At the receptor, in rods for instance, a single photon of light that is absorbed by a molecule of Rhodopsin initiates a cis-trans change in the configuration of the molecule. That's all the Organic Chemistry I know B) but one result, as I understand it, is that a small change occurs in the cross-membrane potential. If a sufficient number of these potential changes occur within some short (millisecond) time interval they will summate and the Rod will pass a local current to the next layer of relevant retinal cells - the bipolars. If enough bipolar cells are stimulated with specific time and and area of retina a slow signal is passed to the Ganglion cells. Once a threshold voltage is reached in a ganglion cell a true nerve impulse is propagated up the optic nerve.

 

All of that is from a very specialized field of retinal electroneurophysiology and I am not up-to-date on the latest views, so the summation points I described might be pushed up or down a layer, but the conceptual understanding is pretty solid and has been since I was a Graduate Student.

 

Analysis can occur (low-level) at the layer of rods, bipolars, ganglion cells, mid-level at visual centers in Thalamus and projections to other visual centers and to the higher centers of the Visual Cortex in the Occipital Lobe of the brain.

 

Back to your initial question.
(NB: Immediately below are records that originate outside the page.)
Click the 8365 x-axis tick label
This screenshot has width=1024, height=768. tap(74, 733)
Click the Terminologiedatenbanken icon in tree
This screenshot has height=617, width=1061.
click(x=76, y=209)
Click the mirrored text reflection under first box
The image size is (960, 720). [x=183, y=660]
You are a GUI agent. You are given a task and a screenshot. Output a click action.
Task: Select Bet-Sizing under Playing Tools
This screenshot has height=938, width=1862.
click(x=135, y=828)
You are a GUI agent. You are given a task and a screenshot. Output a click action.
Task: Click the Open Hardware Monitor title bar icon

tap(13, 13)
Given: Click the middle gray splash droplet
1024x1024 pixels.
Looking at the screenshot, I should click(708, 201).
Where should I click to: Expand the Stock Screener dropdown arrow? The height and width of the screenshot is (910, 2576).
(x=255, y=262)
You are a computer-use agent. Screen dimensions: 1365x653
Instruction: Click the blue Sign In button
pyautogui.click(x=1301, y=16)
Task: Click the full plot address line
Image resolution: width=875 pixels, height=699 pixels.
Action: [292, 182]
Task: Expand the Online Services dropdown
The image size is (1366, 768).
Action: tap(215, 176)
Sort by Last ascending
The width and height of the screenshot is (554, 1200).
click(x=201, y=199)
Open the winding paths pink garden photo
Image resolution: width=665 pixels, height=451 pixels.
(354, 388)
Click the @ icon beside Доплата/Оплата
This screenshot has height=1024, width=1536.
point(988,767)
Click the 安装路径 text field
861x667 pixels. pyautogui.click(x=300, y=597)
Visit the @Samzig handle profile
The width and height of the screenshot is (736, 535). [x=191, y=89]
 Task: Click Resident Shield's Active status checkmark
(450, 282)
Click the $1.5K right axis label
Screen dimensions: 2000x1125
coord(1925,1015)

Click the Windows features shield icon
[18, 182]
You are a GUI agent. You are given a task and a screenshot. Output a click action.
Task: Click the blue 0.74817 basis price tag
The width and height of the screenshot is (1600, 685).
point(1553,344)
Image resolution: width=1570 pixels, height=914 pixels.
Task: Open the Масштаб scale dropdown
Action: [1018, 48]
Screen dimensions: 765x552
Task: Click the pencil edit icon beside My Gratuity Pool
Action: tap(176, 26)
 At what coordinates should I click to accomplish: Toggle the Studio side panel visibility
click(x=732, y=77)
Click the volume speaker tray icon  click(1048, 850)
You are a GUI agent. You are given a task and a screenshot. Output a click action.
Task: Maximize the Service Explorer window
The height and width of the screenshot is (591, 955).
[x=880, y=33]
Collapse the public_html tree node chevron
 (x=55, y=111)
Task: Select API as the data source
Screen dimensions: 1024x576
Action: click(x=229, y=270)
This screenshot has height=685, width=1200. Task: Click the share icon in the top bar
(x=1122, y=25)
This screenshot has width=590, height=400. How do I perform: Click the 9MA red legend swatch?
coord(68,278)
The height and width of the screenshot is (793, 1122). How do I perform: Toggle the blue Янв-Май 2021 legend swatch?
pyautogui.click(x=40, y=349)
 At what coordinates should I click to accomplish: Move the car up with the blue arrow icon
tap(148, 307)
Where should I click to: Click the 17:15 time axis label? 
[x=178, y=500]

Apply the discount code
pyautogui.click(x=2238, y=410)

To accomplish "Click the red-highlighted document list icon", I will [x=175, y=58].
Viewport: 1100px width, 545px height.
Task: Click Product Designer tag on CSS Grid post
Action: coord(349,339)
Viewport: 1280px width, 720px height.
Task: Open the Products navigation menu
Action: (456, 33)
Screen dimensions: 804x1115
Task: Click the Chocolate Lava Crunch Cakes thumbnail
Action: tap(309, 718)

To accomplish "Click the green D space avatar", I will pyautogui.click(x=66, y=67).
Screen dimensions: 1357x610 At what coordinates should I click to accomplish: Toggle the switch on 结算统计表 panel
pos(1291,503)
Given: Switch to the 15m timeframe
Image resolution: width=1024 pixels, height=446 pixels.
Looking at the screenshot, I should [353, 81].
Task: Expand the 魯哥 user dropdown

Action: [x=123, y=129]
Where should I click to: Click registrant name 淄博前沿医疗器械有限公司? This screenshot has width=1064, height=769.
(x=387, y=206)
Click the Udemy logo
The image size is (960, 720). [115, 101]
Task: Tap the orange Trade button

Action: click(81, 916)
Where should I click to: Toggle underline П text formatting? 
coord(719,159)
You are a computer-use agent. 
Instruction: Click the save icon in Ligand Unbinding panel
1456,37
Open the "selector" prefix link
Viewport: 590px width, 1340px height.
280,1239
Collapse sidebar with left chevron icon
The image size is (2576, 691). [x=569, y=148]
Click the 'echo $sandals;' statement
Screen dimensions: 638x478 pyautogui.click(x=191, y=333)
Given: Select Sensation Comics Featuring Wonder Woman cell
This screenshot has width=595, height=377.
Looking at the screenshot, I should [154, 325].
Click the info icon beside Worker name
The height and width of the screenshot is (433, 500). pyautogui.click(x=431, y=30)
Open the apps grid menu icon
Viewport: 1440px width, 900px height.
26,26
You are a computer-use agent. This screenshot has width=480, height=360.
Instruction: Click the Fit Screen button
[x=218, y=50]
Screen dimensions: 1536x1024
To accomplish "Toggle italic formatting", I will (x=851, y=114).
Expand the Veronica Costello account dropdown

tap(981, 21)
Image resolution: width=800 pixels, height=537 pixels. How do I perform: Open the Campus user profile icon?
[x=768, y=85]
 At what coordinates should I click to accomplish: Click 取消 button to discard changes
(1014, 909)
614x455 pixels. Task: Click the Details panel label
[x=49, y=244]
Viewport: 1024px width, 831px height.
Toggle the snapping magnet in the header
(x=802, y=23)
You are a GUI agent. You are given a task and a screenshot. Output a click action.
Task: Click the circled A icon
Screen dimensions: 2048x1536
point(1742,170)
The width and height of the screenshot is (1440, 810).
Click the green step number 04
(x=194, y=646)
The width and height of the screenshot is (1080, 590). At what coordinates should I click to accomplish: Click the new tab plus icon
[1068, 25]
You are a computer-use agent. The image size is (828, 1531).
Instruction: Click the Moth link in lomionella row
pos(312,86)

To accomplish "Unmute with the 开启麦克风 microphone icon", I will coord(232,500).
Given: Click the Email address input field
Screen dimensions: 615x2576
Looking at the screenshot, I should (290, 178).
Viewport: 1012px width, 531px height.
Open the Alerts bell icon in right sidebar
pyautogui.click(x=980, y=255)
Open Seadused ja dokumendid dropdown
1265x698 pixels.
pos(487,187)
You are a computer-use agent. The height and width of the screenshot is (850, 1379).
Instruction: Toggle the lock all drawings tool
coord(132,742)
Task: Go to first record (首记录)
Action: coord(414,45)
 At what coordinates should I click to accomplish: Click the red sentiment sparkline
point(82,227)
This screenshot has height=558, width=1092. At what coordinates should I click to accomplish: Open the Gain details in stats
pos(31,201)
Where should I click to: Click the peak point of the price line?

I don't think it helps to describe a photon that is not absorbed by a molecule of Rhodopsin as having been "seen". For that particular photon the Rod is transparent. No absorption, no transfer of energy, no cis-trans transformation, no output from the Rod and by my definition no Sensation.

 

Your other comment about "Seeing is Believing" is the stuff that optical illusions are made of... They are errors of the selection of relevant stimuli from a huge panoply of competing or simultaneous stimuli and an interpretation of the those stimuli based on both neural circuits and past experience.

 

Hopefully this will give you another way to "see" what's going on. :D

Posted
Back to your initial question. I don't think it helps to describe a photon that is not absorbed by a molecule of Rhodopsin as having been "seen". For that particular photon the Rod is transparent. No absorption, no transfer of energy, no cis-trans transformation, no output from the Rod and by my definition no Sensation.
Thanks for the excellent reply. So, the tree when it falls really does make a sound if no one hears it. The situation is nothing more than energy not "absorbed" as sensation--if that would be the best term.
Posted

Thanks for the excellent reply. So, the tree when it falls really does make a sound if no one hears it. The situation is nothing more than energy not "absorbed" as sensation--if that would be the best term.